--- Passage provided ---
--------
This post is incredibly overdue. It comes about long after Charlie Leadbeater’s excellent response to the original Digital Britain Interim report, and Mark Earls’s equally erudite response. It also comes way after the Digital Britain seminar to which I was invited in April, and indeed long after I collated responses from the survey I developed in response to a NESTA breakfast on the subject earlier still.
My only excuse for the delay is that I wanted to devote enough time to the post to properly articulate and defend my statements, and I’ve been getting so much consultancy work lately that I have not prioritised something that few will read. I did, however, write a very short piece for the Computer Weekly some weeks back and I am putting this down here so I can refer to it in future.
It would be fair to say I have done a fair amount of research into broadcasting and telecommunications policy. In fact, it’d probably be accurate to say I was consumed by it as a research subject for several years. So when people ask me why the Digital Britain report shouldn’t focus on expanding the UK’s current broadband infrastructure (usually with a degree of surprise), I feel I can speak with some authority about the implications of an infrastructure-only strategy for Britain. It’s not that infrastructure isn’t important – citizens should have broadband as a universal service to readily participate in the opportunities the information revolution has on offer – it’s just that once the state has provided basic infrastructure to everyone, then it should be the (generally) enormously profitable telecommunications players that have the expense of upgrading access.
But in order to defend this position I need to go through some of the issues associated with the changes to broadcasting and telecommunications technologies and the regulations which have guided them.
In the past it was easy to distinguish between broadcasting (wireless) and telecommunication (wired) communications. You did so by the technology used to receieve the signal. Radio (originally called ‘wireless’ by some older citizens) and television were received with an aerial and signals travelled through the air. Telecommunications was associated with ‘Plain Old Telephony’ (POTS or voice) systems and later fax messages, and you needed telegraph poles in the streets to deliver connections, and wired plugs and phones in residences and businesses to engage in conversations. But from the mid 1970s, the technical distinction between these platforms began to merge. Television began to be delivered by a wired subscription system. Mobile telephony began to emerge. And satellite system for dual telecommunications and broadcasting signals became more common.
But as the technology began to converge, the legislative differentiation between these platforms remained the same. That is, telephony content was not subject to censorship codes or minimum hours of local content, and broadcast signals were not concerned with the privacy controls or policies on reach and maintenance of the networks that applied to telecommunications.
--------
--- What is asked ---
A: According to the post on the Digital Britain report, why was it published so long after the events it responds to? Answer in one to three sentences.
B: From the post on broadband policy, pull out the passage starting with "But in order" and going on through "have guided them.", copied word for word.
Work only from the post about broadband policy.

--- Given information ---
--------
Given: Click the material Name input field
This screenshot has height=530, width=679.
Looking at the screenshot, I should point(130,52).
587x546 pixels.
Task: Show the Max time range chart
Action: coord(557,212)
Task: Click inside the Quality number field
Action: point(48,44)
--------
--- Replies ---
A: The author wanted to set aside enough time to clearly explain and defend the post's statements. A heavy load of consultancy work also pushed it down the list, since the author expected few people to read it.

B:
But in order to defend this position I need to go through some of the issues associated with the changes to broadcasting and telecommunications technologies and the regulations which have guided them.